Democratic leaders in the House calculate, probably correctly, that impeachment is not in their interest either.
That leaves America’s constitution in a quandary. One of the guiding principles of the experiment undertaken in 1776 was that no man should be above the law. Having just got rid of one unaccountable tyrant, the founders were keen to prevent the emergence of a homegrown version. Set against this, they did not want the president tied down by petty legal squabbles. The founders therefore meant removing a president by impeachment to be hard, to become possible only once a significant number of the president’s own faction had deserted him.

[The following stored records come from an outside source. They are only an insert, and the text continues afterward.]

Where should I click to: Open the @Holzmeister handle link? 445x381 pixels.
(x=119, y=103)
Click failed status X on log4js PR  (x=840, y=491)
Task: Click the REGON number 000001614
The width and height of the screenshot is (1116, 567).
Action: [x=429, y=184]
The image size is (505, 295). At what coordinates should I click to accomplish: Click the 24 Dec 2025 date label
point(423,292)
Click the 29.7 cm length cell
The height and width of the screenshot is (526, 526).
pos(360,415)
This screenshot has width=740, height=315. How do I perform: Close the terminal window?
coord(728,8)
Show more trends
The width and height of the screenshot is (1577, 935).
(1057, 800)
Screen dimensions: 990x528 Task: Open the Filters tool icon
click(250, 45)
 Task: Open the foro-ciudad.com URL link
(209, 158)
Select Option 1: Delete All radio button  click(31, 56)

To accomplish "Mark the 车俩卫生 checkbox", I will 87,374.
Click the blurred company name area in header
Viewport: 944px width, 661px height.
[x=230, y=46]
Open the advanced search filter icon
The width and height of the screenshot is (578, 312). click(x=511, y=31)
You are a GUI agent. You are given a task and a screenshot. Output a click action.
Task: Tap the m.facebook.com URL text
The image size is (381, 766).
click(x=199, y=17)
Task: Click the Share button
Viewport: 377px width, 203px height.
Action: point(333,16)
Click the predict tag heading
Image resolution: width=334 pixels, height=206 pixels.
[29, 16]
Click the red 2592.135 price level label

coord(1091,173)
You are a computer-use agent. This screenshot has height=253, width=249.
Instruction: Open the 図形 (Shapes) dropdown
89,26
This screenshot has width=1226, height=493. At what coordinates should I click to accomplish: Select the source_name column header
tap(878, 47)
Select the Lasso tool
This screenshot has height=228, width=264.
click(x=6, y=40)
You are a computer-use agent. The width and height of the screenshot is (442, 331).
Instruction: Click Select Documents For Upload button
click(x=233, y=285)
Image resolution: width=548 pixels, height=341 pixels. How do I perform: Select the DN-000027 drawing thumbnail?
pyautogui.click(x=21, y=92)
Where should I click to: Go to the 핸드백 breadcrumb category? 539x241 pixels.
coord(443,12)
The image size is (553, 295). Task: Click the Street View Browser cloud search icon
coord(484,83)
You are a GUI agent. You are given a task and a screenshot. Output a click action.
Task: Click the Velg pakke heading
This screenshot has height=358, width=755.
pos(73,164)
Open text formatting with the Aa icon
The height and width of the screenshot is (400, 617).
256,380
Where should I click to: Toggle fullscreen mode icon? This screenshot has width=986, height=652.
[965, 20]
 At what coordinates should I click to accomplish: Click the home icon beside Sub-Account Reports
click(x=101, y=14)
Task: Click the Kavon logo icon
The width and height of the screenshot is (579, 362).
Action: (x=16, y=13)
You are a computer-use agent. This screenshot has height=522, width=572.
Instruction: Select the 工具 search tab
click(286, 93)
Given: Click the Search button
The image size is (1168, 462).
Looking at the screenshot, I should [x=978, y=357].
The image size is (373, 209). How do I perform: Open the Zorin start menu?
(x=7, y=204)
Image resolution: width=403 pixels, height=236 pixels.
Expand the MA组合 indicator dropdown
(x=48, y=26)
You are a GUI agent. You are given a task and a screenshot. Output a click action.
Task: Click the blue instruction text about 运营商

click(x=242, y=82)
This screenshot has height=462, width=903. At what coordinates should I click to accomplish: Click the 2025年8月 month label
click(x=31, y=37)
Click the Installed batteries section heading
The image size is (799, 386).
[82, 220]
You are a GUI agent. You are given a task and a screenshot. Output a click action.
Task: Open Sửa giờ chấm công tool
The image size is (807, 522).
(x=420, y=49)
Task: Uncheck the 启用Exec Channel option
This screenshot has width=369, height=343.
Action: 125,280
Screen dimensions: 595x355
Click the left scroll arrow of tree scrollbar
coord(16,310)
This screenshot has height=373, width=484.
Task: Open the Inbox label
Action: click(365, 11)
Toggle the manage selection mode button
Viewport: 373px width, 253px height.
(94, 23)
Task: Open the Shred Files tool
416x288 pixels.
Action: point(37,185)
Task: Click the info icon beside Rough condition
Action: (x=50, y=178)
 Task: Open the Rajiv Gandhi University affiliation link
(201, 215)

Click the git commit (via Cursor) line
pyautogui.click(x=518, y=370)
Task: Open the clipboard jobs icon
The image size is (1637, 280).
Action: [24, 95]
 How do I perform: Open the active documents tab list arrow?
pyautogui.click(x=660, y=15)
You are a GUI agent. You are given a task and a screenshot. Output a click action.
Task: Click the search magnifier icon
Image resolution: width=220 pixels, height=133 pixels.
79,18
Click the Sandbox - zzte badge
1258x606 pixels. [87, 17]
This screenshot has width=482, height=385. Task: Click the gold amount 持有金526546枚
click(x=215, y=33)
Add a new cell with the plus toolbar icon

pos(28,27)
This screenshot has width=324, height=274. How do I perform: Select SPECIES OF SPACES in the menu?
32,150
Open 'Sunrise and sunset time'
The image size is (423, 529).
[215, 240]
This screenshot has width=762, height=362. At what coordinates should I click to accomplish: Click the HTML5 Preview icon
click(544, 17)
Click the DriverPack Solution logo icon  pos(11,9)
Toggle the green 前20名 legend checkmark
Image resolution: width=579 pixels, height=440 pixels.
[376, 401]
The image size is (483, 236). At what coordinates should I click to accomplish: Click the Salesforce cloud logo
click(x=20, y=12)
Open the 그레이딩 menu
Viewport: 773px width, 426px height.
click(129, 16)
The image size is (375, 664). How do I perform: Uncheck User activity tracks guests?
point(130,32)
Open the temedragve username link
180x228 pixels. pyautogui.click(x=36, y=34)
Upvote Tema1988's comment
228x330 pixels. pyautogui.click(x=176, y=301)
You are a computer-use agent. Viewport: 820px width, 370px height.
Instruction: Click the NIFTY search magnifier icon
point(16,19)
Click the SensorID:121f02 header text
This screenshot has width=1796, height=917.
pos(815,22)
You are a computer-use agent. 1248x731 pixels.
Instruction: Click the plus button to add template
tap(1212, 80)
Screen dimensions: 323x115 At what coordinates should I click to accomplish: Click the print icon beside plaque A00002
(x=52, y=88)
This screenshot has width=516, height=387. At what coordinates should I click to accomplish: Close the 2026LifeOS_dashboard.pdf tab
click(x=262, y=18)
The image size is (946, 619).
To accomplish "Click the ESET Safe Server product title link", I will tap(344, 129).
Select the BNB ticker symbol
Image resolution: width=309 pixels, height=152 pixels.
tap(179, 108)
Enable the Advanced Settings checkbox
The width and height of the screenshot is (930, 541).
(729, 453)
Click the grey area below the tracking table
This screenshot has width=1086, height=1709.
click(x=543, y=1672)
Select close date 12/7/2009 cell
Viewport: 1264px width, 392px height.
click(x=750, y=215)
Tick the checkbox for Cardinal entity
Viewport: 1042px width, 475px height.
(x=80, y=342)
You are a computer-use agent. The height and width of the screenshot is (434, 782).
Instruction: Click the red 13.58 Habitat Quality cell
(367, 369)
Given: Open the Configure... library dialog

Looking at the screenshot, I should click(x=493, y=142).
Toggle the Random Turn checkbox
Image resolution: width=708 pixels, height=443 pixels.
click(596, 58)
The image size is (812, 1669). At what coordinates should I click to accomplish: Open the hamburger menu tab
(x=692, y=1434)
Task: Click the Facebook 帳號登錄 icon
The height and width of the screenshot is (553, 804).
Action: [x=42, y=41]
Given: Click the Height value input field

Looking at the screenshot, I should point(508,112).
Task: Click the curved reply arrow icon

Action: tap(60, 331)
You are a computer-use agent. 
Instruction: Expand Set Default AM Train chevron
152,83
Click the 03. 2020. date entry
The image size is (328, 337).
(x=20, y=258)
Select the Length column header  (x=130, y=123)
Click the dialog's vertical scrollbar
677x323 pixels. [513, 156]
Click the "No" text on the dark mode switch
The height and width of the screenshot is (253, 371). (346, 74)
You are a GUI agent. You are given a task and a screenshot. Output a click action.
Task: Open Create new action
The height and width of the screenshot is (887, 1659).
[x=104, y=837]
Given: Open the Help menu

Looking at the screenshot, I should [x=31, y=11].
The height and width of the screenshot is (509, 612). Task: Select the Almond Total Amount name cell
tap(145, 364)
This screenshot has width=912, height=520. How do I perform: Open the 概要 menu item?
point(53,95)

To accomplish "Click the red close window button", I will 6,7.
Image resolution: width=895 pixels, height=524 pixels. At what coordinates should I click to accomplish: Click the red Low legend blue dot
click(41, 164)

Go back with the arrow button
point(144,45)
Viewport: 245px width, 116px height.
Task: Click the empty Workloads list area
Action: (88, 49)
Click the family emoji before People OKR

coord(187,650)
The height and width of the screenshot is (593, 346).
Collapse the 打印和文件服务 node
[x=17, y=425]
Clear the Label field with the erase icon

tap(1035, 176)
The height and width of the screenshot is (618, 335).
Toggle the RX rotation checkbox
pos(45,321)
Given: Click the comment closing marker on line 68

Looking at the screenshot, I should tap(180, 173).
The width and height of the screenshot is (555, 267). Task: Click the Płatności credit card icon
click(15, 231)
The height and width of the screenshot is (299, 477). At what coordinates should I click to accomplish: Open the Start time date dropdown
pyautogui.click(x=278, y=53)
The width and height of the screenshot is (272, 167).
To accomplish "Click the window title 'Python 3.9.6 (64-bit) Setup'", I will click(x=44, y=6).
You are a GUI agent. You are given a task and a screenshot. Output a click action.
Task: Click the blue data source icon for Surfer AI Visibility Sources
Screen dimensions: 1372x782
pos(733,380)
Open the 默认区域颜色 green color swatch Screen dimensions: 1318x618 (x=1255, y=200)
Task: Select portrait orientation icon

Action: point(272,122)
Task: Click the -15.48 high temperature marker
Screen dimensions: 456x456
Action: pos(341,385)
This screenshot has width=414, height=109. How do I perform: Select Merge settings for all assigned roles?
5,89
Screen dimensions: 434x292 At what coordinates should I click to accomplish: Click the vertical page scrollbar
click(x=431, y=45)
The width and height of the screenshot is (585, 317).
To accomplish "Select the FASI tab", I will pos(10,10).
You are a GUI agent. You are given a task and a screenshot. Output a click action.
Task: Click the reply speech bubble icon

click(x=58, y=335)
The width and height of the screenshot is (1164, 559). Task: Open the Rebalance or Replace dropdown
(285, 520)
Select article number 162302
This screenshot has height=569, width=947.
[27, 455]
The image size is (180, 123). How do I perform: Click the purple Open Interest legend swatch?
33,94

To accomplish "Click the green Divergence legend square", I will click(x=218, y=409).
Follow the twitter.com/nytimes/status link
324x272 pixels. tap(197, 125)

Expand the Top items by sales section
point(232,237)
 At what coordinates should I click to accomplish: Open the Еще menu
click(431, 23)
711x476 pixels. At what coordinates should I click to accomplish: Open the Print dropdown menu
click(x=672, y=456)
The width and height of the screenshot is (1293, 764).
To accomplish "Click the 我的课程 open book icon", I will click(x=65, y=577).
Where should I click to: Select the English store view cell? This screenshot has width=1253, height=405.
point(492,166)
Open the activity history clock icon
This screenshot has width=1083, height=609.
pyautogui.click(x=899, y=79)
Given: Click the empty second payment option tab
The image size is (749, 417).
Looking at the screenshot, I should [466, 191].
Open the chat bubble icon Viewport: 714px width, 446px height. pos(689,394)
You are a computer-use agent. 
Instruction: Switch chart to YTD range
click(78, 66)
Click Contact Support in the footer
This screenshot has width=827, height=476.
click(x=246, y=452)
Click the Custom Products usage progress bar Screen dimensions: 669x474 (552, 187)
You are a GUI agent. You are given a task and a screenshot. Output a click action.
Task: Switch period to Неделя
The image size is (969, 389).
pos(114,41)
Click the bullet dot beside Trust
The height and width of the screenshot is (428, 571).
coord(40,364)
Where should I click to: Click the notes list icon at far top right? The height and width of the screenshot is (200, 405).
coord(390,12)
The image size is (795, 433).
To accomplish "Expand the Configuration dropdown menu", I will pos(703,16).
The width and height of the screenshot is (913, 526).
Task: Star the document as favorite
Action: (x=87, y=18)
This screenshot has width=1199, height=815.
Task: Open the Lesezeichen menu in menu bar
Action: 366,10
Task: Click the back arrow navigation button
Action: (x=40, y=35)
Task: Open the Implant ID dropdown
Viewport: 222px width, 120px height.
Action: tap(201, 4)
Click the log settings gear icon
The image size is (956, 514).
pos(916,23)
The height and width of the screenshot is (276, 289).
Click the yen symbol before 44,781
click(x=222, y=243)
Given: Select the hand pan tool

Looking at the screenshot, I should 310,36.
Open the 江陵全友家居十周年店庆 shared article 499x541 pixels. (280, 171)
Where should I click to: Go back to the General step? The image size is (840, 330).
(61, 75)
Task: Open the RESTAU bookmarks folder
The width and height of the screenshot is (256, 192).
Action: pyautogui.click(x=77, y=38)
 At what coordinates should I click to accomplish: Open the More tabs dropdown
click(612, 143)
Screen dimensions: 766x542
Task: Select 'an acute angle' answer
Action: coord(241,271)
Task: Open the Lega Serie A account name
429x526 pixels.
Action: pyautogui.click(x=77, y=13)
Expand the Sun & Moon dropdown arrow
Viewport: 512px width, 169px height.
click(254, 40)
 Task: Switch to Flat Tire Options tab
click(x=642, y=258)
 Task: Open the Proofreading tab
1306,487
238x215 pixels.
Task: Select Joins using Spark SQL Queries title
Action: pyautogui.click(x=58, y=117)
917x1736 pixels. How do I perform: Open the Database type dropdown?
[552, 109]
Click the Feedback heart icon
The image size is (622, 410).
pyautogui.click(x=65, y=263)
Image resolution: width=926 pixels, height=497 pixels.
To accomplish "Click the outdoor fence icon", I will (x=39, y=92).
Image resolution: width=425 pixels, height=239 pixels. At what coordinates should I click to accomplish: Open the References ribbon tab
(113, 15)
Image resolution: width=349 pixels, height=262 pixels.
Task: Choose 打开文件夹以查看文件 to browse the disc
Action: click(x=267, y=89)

Yet the founders did not foresee the rise of a rigid two-party system that mirrors the rural-urban divide. That makes it very hard in practice for either faction in the Senate to assemble the two-thirds majority required to convict the president in an impeachment trial, unless the rank and file of their party move against the president, too. Lined up the right way, senators who represent 25m citizens could acquit a president, against the wishes of senators who represent 300m. Getting rid of a rule-breaking president was not supposed to be this difficult.
The result is that one man is, in effect, above the law for all but the most serious and readily understandable crimes, such as murder, which would surely be too much even for the committed partisans of either side. Congress should legislate against such impunity at a later date. Most democracies have independent prosecutors able to indict the chief executive.